Suppose we have a finite Egyptian fraction decomposition of a rational: $$\frac{n}{m} = \sum_{i=1}^k \frac{1}{x_i}$$ such that
(i) $x_i>0$,
(ii) $x_i \neq x_j$ for $i \neq j$, and
(iii) $\gcd(m, x_1,x_2,...x_k) = 1$.
Are their any known results concerning $\max_{i,j} |x_i-x_j|$ or maybe $\max_{i,j} |\frac{x_i}{x_j}|$?
For example,
$\frac{5}{121} = \frac{1}{26} + \frac{1}{350} + \frac{1}{275275}$ or
$\frac{5}{121} = \frac{1}{33} + \frac{1}{93} + \frac{1}{3751}.$
Certainly the latter expression is "better" than the previous one for some vague notion of "better".

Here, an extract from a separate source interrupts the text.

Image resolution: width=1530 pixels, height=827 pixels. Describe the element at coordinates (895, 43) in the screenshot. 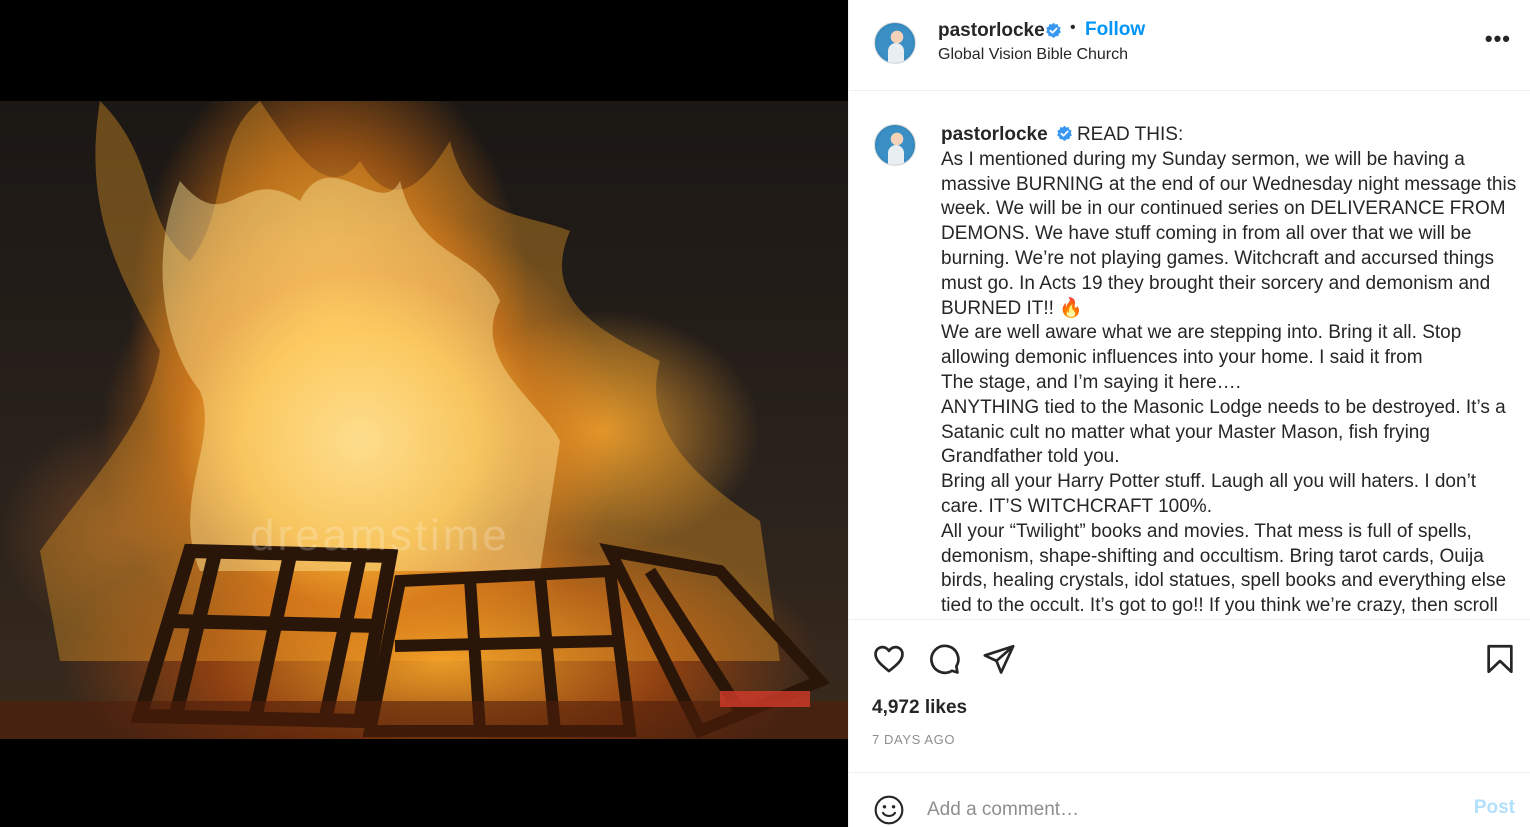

Note: Condition (iii) means we don't consider $\frac{5}{121}= \frac{1}{33}+\frac{1}{121}+\frac{1}{363}$ since this is really just a good decomposition of $\frac{5}{11}$ that has been divided through by $11$.
Motivation: I'm investigating a technique in my research that would produce Egyptian fraction representations where all the denominators are roughly the same size and I'm curious if this has been looked at before.